[SOLVED] sometimes it is just maddening

Joris L. · Jun 18, 2020

because i fail to understand i share my clumsly learnings with proxmox

For some reason or other i wanted to explore how to configure two bridges using a single NIC. Eventually this resulted in the faint hearted decisions to set the gateway of vmbr0 to 0.0.0.0, because who knows, it might just work and i do not have to dig into yet anoter pile of ill written pages found through googling and waisting hours on hours.

This resulted in the system becomming entirely unresponsive., because yeah, in hindsight, don't do that, for real. So i press the powerbutton and a cleans shutdown ensues. Just do discover the machine i happily booted a number of times has now become unbootable. I need to insert the typicall root=ZFS=rpool/... sequence and it boots fine.

So i do not delay and correct the stupid error config for the gateway, run update-grub, run update-initramfs -k all -u, run pve-efiboot-mgr refresh because for all i know i automagically unmade any of those.

The system reboots and now refuses to boot with the root=ZFS=.... sequence, it now hangs on vgaarb: VGA decodes

wtf!

gone are the days systems were merciless, now they put you to sleep with all kinds of conveniences and then hit you right between the eyes

Joris L. · Jun 18, 2020

aaah. the sweet agony of systemd-boot. What works once, does not work again.

for example

module_blacklist=vfio-pci

would i dare to consider systemd has somehow something to do with this time consuming event ?
because yeah, i did run update-grub and that is not what i was supposed to do, huh

Joris L. · Jun 18, 2020

ok it works, thanks Anakin, thanks Mr. Bean

now how to repair systemd-boot

May i suggest s6 by skarnet.org as future default init system for proxmox ?

Joris L. · Jun 18, 2020

FYI the only boot parameters resulting in a functioning sytem is to set iommu=off

iommu=off text nomodeset .... root=ZFS=mypool/ROOT/....

Joris L. · Jun 18, 2020

maybe i am just impatient, may i just lack common sense
how on earth does one fix systemd-boot after doing upgrade-grub ?

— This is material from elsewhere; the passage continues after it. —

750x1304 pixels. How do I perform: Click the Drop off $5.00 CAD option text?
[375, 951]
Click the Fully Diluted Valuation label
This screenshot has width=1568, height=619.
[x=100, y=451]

running bootctl simpy lists the partition which holds the ESP
mounting this partition on /boot/efi and running bootctl again shows success
still, no boot

the ESP/EFI partition was corrupted, fsck cleared the dirty bit
still, no boot, despite bootctl status showing all good things, partition is now clean, running pve-efiboot-tool refresh

final try, then i give up and wheep on the floor

mount -t efivars efivars /sys/firmware/drivers/efivars
mount /dev/mydiskwithefipartition /boot/efi
bootctl --path=/boot/efi install
pve-efiboot-tool refresh
reboot

FAIL the system reboots reliably, however, still will not boot with iommu=pt. it now requires iommu=off or freezes with vfio-pci .... vgaabr: ....

Joris L. · Jun 19, 2020

Am i correct in assuming this is simply how systemd-boot works ? The system boots fine now, except for this.

bootctl status
Couldn't find EFI system partition. It is recommended to mount it to /boot or /efi.
Alternatively, use --path= to specify path to mount point.

Even after reinstalling systemd-boot using efibootmgr /dev/<efipartitionpath> install the system does not mount /boot/efi correctly.

Incredible all this began with a stupid mistake with network configuration and consequently performing upgrade-grub (reflex i guess) which for some reason is on the same system as where systemd-boot is already installed.

Stoiko Ivanov · Jun 19, 2020

have you seen the reference documentation: https://pve.proxmox.com/pve-docs/chapter-sysadmin.html#sysboot_systemd_boot

in short - systemd-boot is used if grub is not used (so no need for update-grub), plus PVE has it's own handling of the systemd-boot config (because it needs to get replicated to all bootable disks in your zfs pool)

I hope this helps!

Joris L. · Jun 19, 2020

Stoiko Ivanov said:
have you seen the reference documentation: https://pve.proxmox.com/pve-docs/chapter-sysadmin.html#sysboot_systemd_boot

in short - systemd-boot is used if grub is not used (so no need for update-grub), plus PVE has it's own handling of the systemd-boot config (because it needs to get replicated to all bootable disks in your zfs pool)

I hope this helps!

Thanks Stoiko. I had a read again on this page now i slept a few hours.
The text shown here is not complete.